In many natural language processing tasks, words are often represented by their tf-idf scores. While these scores give us some idea of a word’s relative importance in a document, they do not give us any insight into its semantic meaning. Word2Vec is the name given to a class of neural network models that, given an unlabelled training corpus, produce a vector for each word in the corpus that encodes its semantic information. These vectors are usefull for two main reasons.
- We can measure the semantic similarity between two words by calculating the cosine similarity between their corresponding word vectors.
- We can use these word vectors as features for various supervised NLP tasks such as document classification, named entity recognition, and sentiment analysis. The semantic information that is contained in these vectors make them powerful features for these tasks.
You may ask “how do we know that these vectors effectively capture the semantic meanings of the words?”. The answer is because the vectors adhere surprisingly well to our intuition. For instance, words that we know to be synonyms tend to have similar vectors in terms of cosine similarity and antonyms tend to have dissimilar vectors. Even more surprisingly, word vectors tend to obey the laws of analogy.
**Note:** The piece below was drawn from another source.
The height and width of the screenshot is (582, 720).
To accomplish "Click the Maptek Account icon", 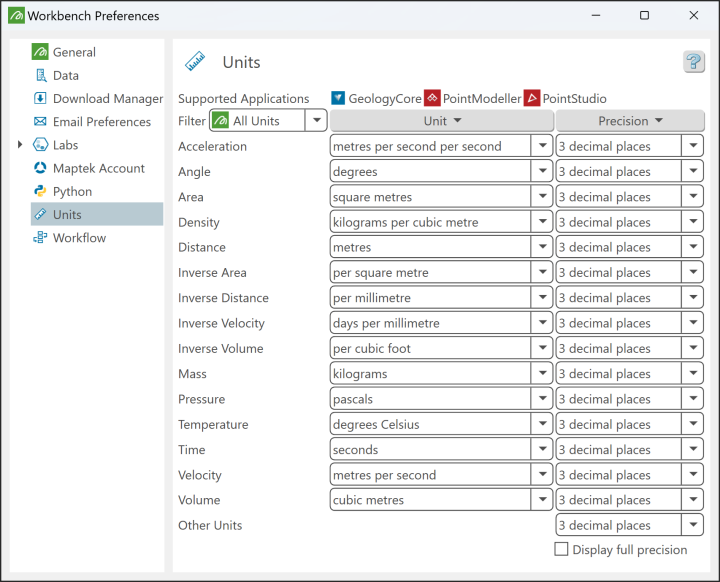I will 40,168.
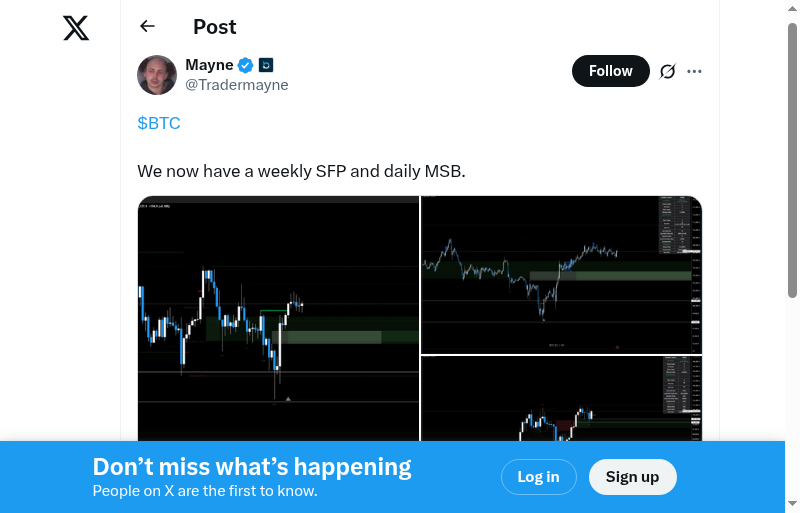The image size is (800, 513).
Task: Go back using the arrow beside Post
Action: [148, 27]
For example, consider the analogy “Woman is to queen as man is to king”. It turns out that
\[v_{queen}-v_{woman}+v_{man} \approx v_{king}\]where \(v_{queen}\),\(v_{woman}\),\(v_{man}\), and \(v_{king}\) are the word vectors for \(queen\), \(woman\), \(man\), and \(king\) respectively. These observations strongly suggest that word vectors encode valuable semantic information about the words that they represent.
In this series of blog posts I will describe the two main Word2Vec models - the skip-gram model and the continuous bag-of-words model.
Both of these models are simple neural networks with one hidden layer. The word vectors are learned via backpropagation and stochastic gradient descent both of which I descibed in my previous Deep Learning Basics blog post.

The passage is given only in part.